No 802.1Q VLAN support available in the kernel:

If you receive an error message that is identical or similar to the error message below, the kernel module required to provide VLAN support has not been loaded.

No 802.1Q VLAN support available in kernel for device eth0.2

To reload the kernel module, enter the command ifup.

To check whether the 802.1Q kernel module is currently loaded, enter the following command:

lsmod | grep 8021q

If the 802.1Q kernel module is not listed, it has probably not been found.

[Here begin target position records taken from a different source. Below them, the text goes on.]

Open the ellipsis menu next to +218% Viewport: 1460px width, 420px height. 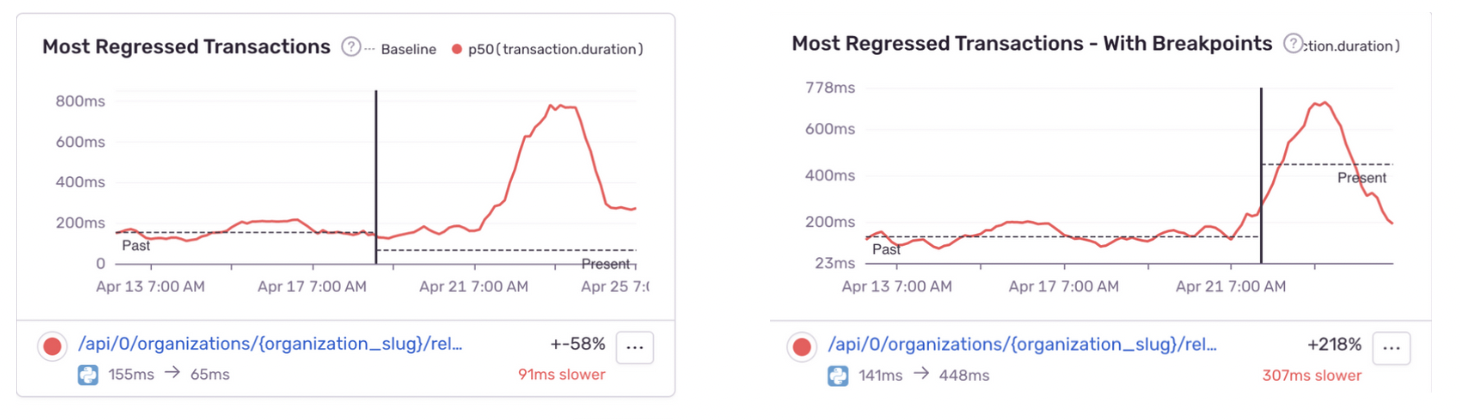pos(1391,348)
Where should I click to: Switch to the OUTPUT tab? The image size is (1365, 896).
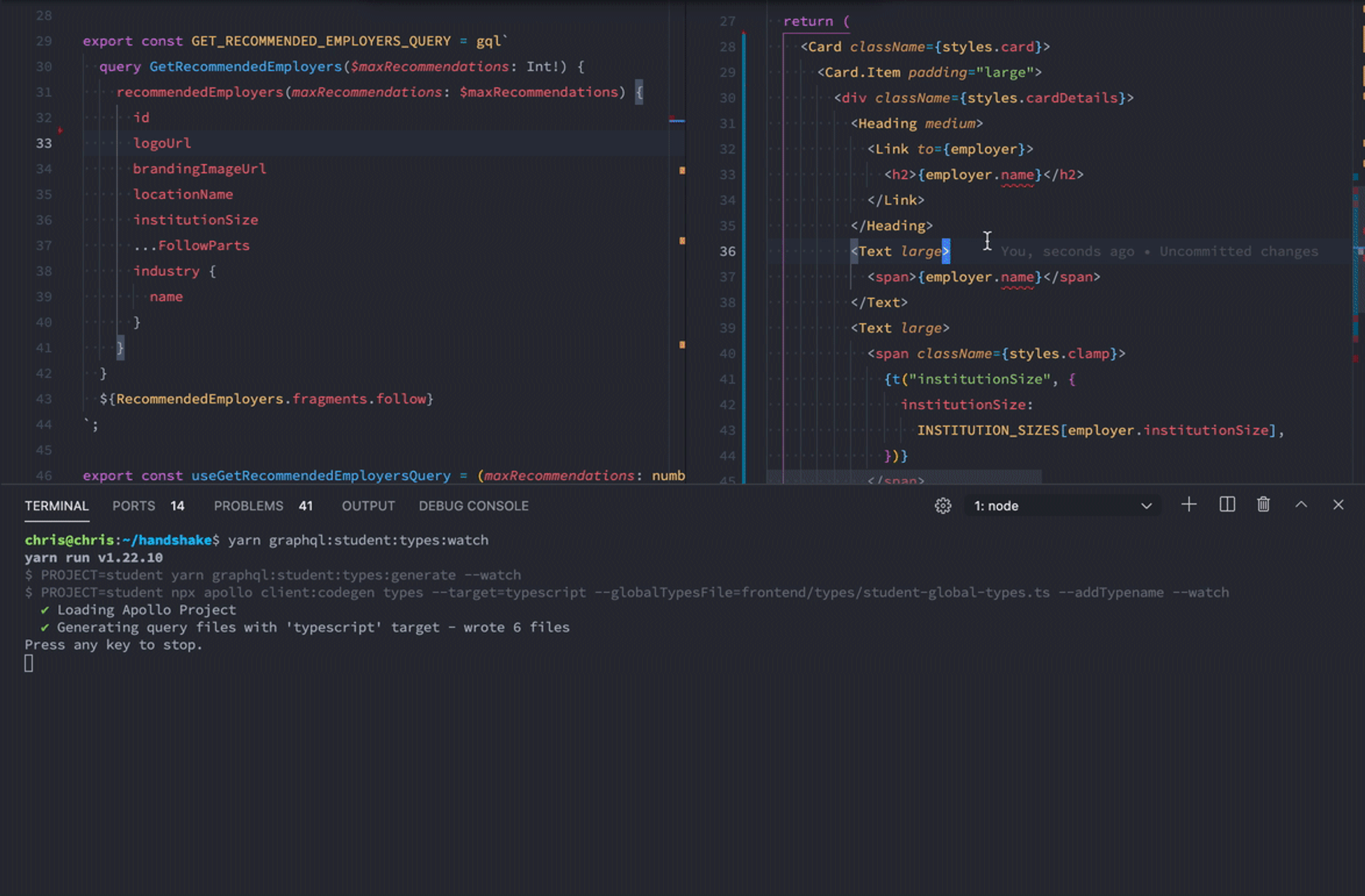pos(368,506)
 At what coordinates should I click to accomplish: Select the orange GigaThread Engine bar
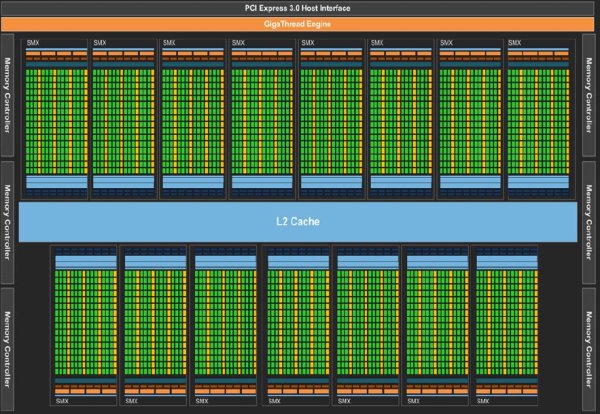click(x=299, y=23)
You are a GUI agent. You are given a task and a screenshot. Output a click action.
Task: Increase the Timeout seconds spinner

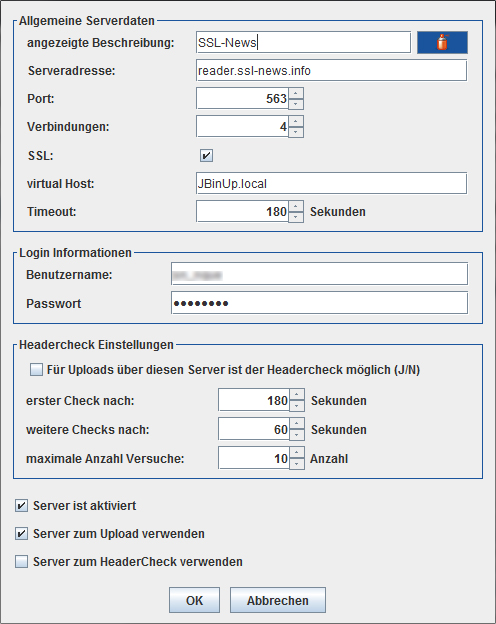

To confirm this, enter the following command:

modprobe 8021q

If you then see the error message below, you are probably using a different kernel to the one you originally installed and have not loaded a suitable set of kernel modules:

FATAL: Could not open '/lib/modules/2.6.18-194.el5/kernel/net/8021q/8021q.ko': No such file or directory

If this is the case, there is no directory in /lib/modules that corresponds to the current kernel version.

Other causes for this error are

• The file in question has been deleted.
• You are using a kernel in which kernel module 802.1Q is not listed.